After EU Elections Setback, Mitsotakis Now Looks to Cut the Cards

ATHENS – His party dominates and polls show none of his rivals are close to matching his popularity but Prime Minister Kyriakos Mitsotakis – unsatisfied with New Democracy’s showing in European Parliament elections is seen looking to shuffle his Cabinet – again.

The Conservatives candidates got 28.1 percent of the vote, below the 33 percent threshold he set – and far less than the 40.67 percent he won in 2023 general elections – and the results saw big gains for far-right parties.

The major rival SYRIZA and once-prevalent PASOK Socialists didn’t make any gains, garnering 14.92 percent and 12.79 percent, but the ultra-nationalist Greek Solution doubled its vote to 9.3 percent.

Three other far-right parties combined for 11.7 percent, bringing a total of 20 percent for those aligned with that ideology and bringing some alarm they are rising in the wake of the neo-Nazi Golden Dawn leaders jailed for running a criminal gang.

“I will not hide the truth. Our party did not reach the goal we had set. Nor am I interested in arguments such as that the difference with the second party is the biggest in the history of the European elections,” Mitsotakis said.

“We knew from the beginning that this election would be very difficult.
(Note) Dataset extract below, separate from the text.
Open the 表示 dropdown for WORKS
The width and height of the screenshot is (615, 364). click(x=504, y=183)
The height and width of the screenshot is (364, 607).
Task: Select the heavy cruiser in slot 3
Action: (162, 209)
Citizens who supported us in 2023 knew that now they were not electing a government and, perhaps faced this battle differently,” noting a record 60 percent abstention.

The introspection is reportedly pushing him to look to once again move around ministers in his Cabinet with party analysts looking at a defection of traditionalist voters over Mitsotakis bringing gay marriage as one reason for the voters shift.

He canceled a visit to Jordan on June 11 to go on Alpha TV’s main newscast where it was said he would talk about a “new starting point” that seemed to indicate he would look for a new direction among advisors.

Mitsotakis is on the horns of a dilemma: he has to appeal to his base center-right, a more deeply conservative grouping and voters disenchanted with high food prices and concerns in the party it’s become too complacent and taken people for granted.

Government spokesman Pavlos Marinakis referred to a “Pyrrhic victory,” that saw New Democracy with a big lead over its splintered rivals and no real challenger as SYRIZA’s new leader Stefanos Kasselakis is struggling to raise the Leftists.

Mitsotakis also said that, “There were also many voters who wanted to protest about issues that concern their daily lives, mainly inflation…I hear their voice and their demand and I hear it loud. ‘We trust you, but try harder.’ And that’s what we’re going to do,” he added.

Mitsotakis noted his party reminded the top in Greece but saw what he called a troubling trend in Europe toward the far right. “These elections are the starting point of a new path towards 2027,” he said, referring to the next general elections.